I wrote a post a couple of years ago titled Emphasizing What Students Can Do, Instead Of What They “Can’t” and have since elaborated on it in my books and in an article at ASCD, Eight Things Skilled Teachers Think, Say, and Do.
As I said in that original post:
For example, if a student asks to go the restroom, but I think the timing is not right for our lesson, I’ll respond, “Yes, you can. I just need to have you wait for a few minutes” instead of just saying, “No.” Or I’ll start off field trip instructions by saying what students can do, instead of what they can’t.
Marvin Marshall, who inspired that original post, has now written another one that is somewhat related and is worth reading. It’s titled Use Contingencies, not Consequences, to Discipline.
You’ll want to read the entire piece, but here’s an excerpt:
A more effective discipline approach than imposing consequences is to use contingencies because they paint positive pictures and empower. Contingencies prompt people to feel better, not worse.

● ● ● ● ●

* _TASKS TO PERFORM_
1 – Render the rows from the line containing "Where should I click to: Click 'convert" through the line containing "will [110, 774]." as a JSON list of strings, with one string per line and blank lines omitted.
2 – Continue the text about classroom discipline from the point where it stops.

● ● ● ● ●

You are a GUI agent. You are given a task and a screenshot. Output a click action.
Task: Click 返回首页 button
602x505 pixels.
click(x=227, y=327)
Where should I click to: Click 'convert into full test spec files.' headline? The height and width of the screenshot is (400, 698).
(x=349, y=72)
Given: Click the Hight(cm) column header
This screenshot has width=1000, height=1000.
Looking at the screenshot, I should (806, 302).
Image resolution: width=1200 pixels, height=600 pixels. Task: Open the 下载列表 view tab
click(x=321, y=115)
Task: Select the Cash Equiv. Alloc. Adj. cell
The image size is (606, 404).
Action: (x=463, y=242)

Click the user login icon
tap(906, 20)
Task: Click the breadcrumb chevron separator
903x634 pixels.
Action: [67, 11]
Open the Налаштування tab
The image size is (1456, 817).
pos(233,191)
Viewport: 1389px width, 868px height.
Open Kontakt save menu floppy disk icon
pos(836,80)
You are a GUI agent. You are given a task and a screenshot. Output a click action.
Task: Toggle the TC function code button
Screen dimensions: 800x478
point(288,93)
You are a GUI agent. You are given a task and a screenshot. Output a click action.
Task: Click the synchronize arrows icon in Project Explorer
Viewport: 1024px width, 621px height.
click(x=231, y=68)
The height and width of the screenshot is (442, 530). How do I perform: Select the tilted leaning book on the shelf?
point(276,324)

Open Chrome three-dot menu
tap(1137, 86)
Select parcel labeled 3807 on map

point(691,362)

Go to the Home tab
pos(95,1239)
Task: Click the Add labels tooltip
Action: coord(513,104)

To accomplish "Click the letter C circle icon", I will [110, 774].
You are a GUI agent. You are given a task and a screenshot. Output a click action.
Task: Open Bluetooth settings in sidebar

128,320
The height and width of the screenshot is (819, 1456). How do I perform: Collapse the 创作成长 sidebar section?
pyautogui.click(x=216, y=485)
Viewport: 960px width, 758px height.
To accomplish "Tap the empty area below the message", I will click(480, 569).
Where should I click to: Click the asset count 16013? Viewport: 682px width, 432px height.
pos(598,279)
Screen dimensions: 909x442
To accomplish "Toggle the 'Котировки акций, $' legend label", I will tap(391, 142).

● ● ● ● ●

* _RESULTS_
1 –
[
  "Where should I click to: Click 'convert into full test spec files.' headline? The height and width of the screenshot is (400, 698).",
  "(x=349, y=72)",
  "Given: Click the Hight(cm) column header",
  "This screenshot has width=1000, height=1000.",
  "Looking at the screenshot, I should (806, 302).",
  "Image resolution: width=1200 pixels, height=600 pixels. Task: Open the 下载列表 view tab",
  "click(x=321, y=115)",
  "Task: Select the Cash Equiv. Alloc. Adj. cell",
  "The image size is (606, 404).",
  "Action: (x=463, y=242)",
  "Click the user login icon",
  "tap(906, 20)",
  "Task: Click the breadcrumb chevron separator",
  "903x634 pixels.",
  "Action: [67, 11]",
  "Open the Налаштування tab",
  "The image size is (1456, 817).",
  "pos(233,191)",
  "Viewport: 1389px width, 868px height.",
  "Open Kontakt save menu floppy disk icon",
  "pos(836,80)",
  "You are a GUI agent. You are given a task and a screenshot. Output a click action.",
  "Task: Toggle the TC function code button",
  "Screen dimensions: 800x478",
  "point(288,93)",
  "You are a GUI agent. You are given a task and a screenshot. Output a click action.",
  "Task: Click the synchronize arrows icon in Project Explorer",
  "Viewport: 1024px width, 621px height.",
  "click(x=231, y=68)",
  "The height and width of the screenshot is (442, 530). How do I perform: Select the tilted leaning book on the shelf?",
  "point(276,324)",
  "Open Chrome three-dot menu",
  "tap(1137, 86)",
  "Select parcel labeled 3807 on map",
  "point(691,362)",
  "Go to the Home tab",
  "pos(95,1239)",
  "Task: Click the Add labels tooltip",
  "Action: coord(513,104)",
  "To accomplish \"Click the letter C circle icon\", I will [110, 774]."
]

2 –
Here is what a contingency sounds like: “Yes, you may do that, as long as you first do this.”
And here is an actual example: “Yes, you may go to the park, as long as your room is clean.”
I’ve found that these positive approaches are generally much more effective than alternatives.
The challenge, of course, is remember and having the patience and self-awareness to use them “in the moment”…..
Larry – you should take a look at “The Pedagogy of Confidence” by Yvette Jackson; “In her new book, Yvette Jackson, NUA CEO, shows educators how to focus on students’ strengths to inspire learning and high intellectual performance.” Book has won some awards and gotten a lot of positive reviews. http://amzn.to/gf0AJr
Thanks, Jeff. Will do.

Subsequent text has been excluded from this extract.